Figure 3: Wireless measurement of intracranial pressure and temperature with bioresorbable sensors implanted in live, freely moving animals.
figure 3

a–e, Red, data from a transient, bioresorbable sensor; blue, data from a commercial sensor. a, Real-time wireless measurements of ICP, showing transient increases induced by the Valsalva manoeuvre. b, In vivo observation of changes in ICP as a function of time in the Trendelenburg and reverse Trendelenburg positions.
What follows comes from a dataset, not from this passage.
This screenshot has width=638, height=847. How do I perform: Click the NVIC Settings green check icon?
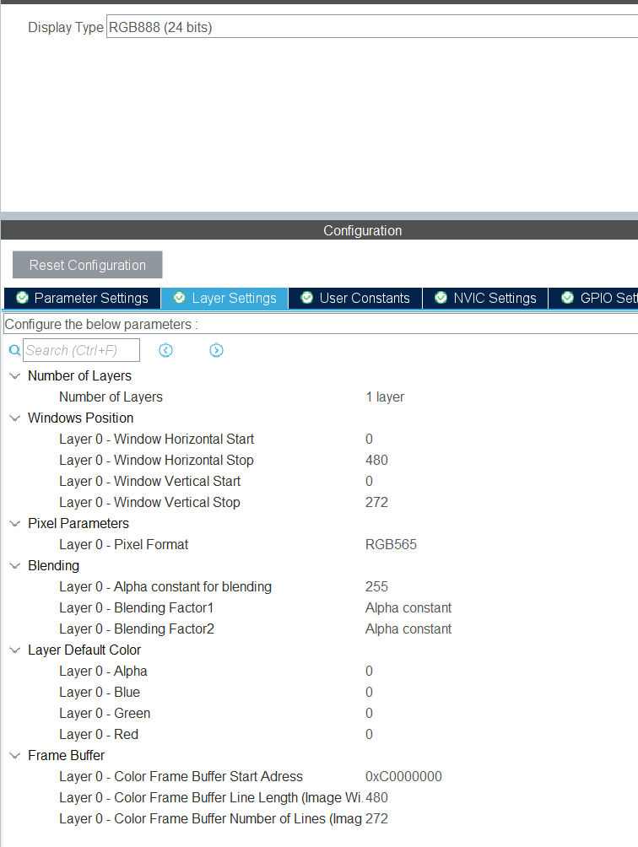(441, 298)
ICP increases in the 30° head-down position (Trendelenburg) as compared with the supine position, and decreases in the 30° head-up position (reverse Trendelenburg). c, Gradual increase and d, decrease in ICT due to application of a heating/cooling blanket. e, Measurements of ICP over three days reveal consistent responses from devices encapsulated with biodegradable polyanhydride. f, Confocal fluorescence images of the cortical surface beneath the dissolved device at 2, 4 and 8 weeks, showing the absence of inflammatory responses. The images are double-immunostained for GFAP (glial fibrillary acidic protein) to detect astrocytes (red), and Iba1 (ionized calcium-binding adaptor molecule 1) to identify microglia/macrophages (green). The dashed line indicates the site of the implant.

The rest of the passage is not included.